Publishers Weekly - Publisher's Weekly
Though several of their earlier Dino Life Guides for Families have dealt with issues that are ostensibly weightier (death, divorce), the Browns are clearly tuned in to children's universal belief that having friends and feeling included are matters of paramount importance. Here they offer common-sense advice to help preschoolers and early elementary students form social habits that will serve them well in subsequent years, when relationships with peers can be so much more complicated and potentially unsettling. Concrete examples, addressed directly to the reader and cheerfully illustrated with voice-bubble cartoons starring likable dinos, make both positive and negative concepts easy to grasp. The Browns balance "Ways to be a friend" (share, stand up for your pal when people make fun of him, go along with another's idea about what to play, compliment a playmate "even when she wins and you lose") with "Ways not to be a friend" (blame others for mishaps, quit when you're losing, insist that a friend play with you only). Spotlighting some unavoidable trouble spots, they impart valuable tactics for coping with rejection, shyness, arguments, etc. Text and art work well together to underscore the book's bottom line, that being a friend "means treating others the way you would like them to treat you!" Ages 4-8. (Sept.)
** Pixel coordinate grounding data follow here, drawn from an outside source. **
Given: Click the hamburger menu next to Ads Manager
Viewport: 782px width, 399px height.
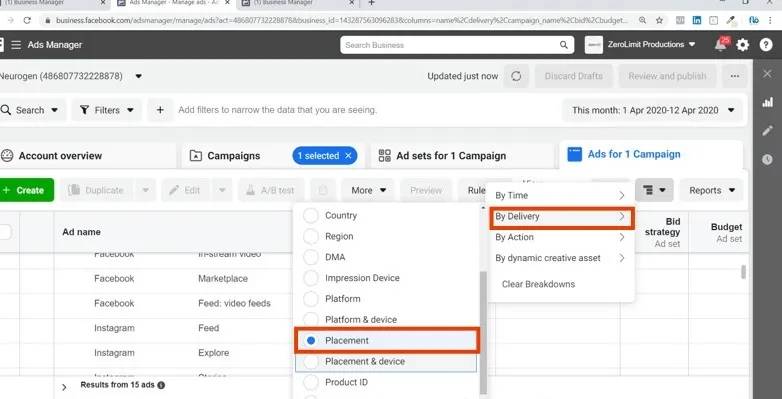Looking at the screenshot, I should (x=16, y=45).

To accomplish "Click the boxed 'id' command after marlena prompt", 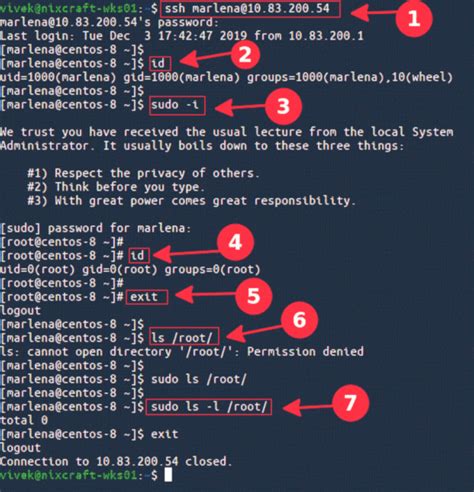I will click(160, 63).
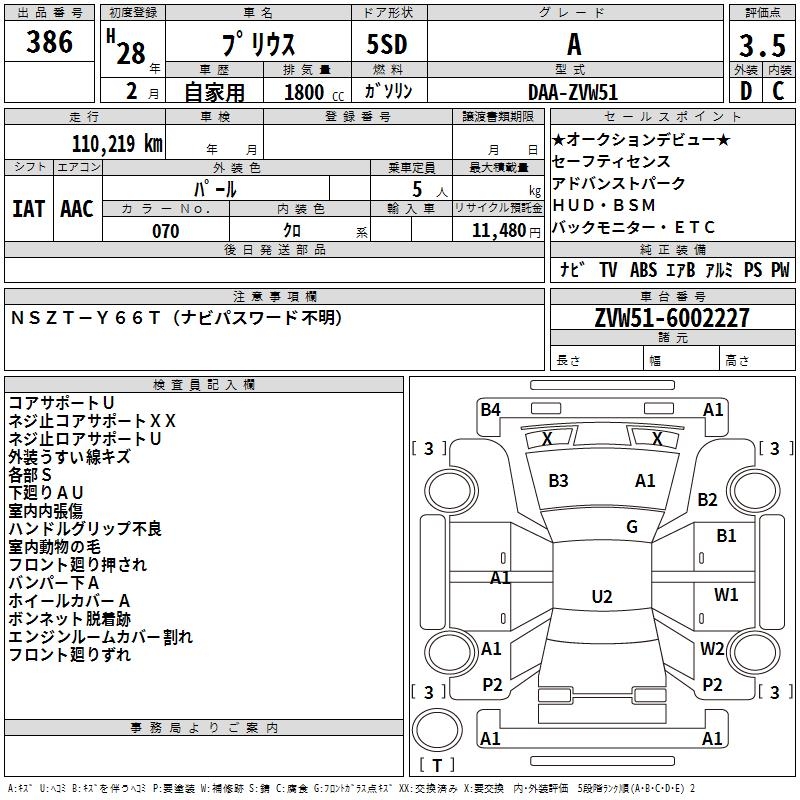Select the B3 mark on the hood
Screen dimensions: 800x800
pos(558,481)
Children's Literature - Dianne Ochiltree
Subtitled "A Guide to Making Friends and Keeping Them", this useful title features the wise dinosaurs from the highly acclaimed "Dino Life Guides for Families" series. It addresses various issues surrounding friendship that can help children, as well as their parents and teachers, develop good relationship skills. The book begins by explaining why we all need friendship, where to find friends, and how to be a good friend. The text emphasizes real-life emotions and situations as our dino-buddies experience the ups and downs of friendship. It also deals with a host of related difficulties-such as shyness and bullies-and offers sound advice on conflict resolution techniques. Marc Brown's full color illustrations nearly bounce off the page. Even the end papers feature funny and true thoughts on ways to be or NOT to be a friend that were contributed by a real-life third grade class. A panel of experts from education and psychology reviewed the text, and it would be a good addition to library, school or home bookshelves.
School Library Journal
K-Gr 3-Similar in style to the Browns' Dinosaurs Divorce (Atlantic Monthly, 1986), this picture book offers kids practical suggestions about resolving arguments, getting over being shy, handling bossy children and bullies, and more. The easy-to-read text contains many examples of how to be a friend, each paired with a picture of two or more dinosaurs in that particular situation. For example, "You can protect a friend if someone starts bothering him" is illustrated with a dinosaur saying, "Stop it! Leave him alone!" to a bully. Marc Brown's colorful, whimsical cartoons are integral to the appeal of the book. The front endpapers feature suggestions from a third-grade class on "Ways to Be a Friend" ("Be helpful," "Take turns," etc.) along with drawings of happy dinosaur faces, while at the back, "Ways Not to Be a Friend" ("Make mean faces," "Call them a name they don't like," etc.) are illustrated with grumpy faces. While there are many wonderful stories that deal with friendship, few give direct advice to children about what to do and what not to do. Sure to be a hit without hitting readers over the head with message.-Esther C. Ball, Carver Elementary School, Newport News, VA
Kirkus Reviews
With simplicity and humor, barring all condescension, the Browns (When Dinosaurs Die, 1996, etc.) deliver the promise of the subtitle. Calling into duty the now-familiar green anthropomorphic dinosaurs of the other entries in the Dino Life Guides for Families, the Browns make the idea of friendship clear with scenes children will recognize: friends in front of the computer and the television, friends playing chess and basketball. The author explains that anyone can be a friend (and the pictures indicate that age, gender, and disabilities are no hindrance to friendship); that there are a lot of ways to be a friend, and that includes not only sharing but listening, not only helping but trusting. A clear description of how to handle an argument is nicely done; the advice about bosses and bullies is perhaps meager (asking a grown-up for help). The endpapers include quotes from members of a third- grade class on how to be a friend ("Call them by the names they want to be called") and how not to be one ("If you can do something and your friend can't, make a big deal about it"). (Picture book. 5-9)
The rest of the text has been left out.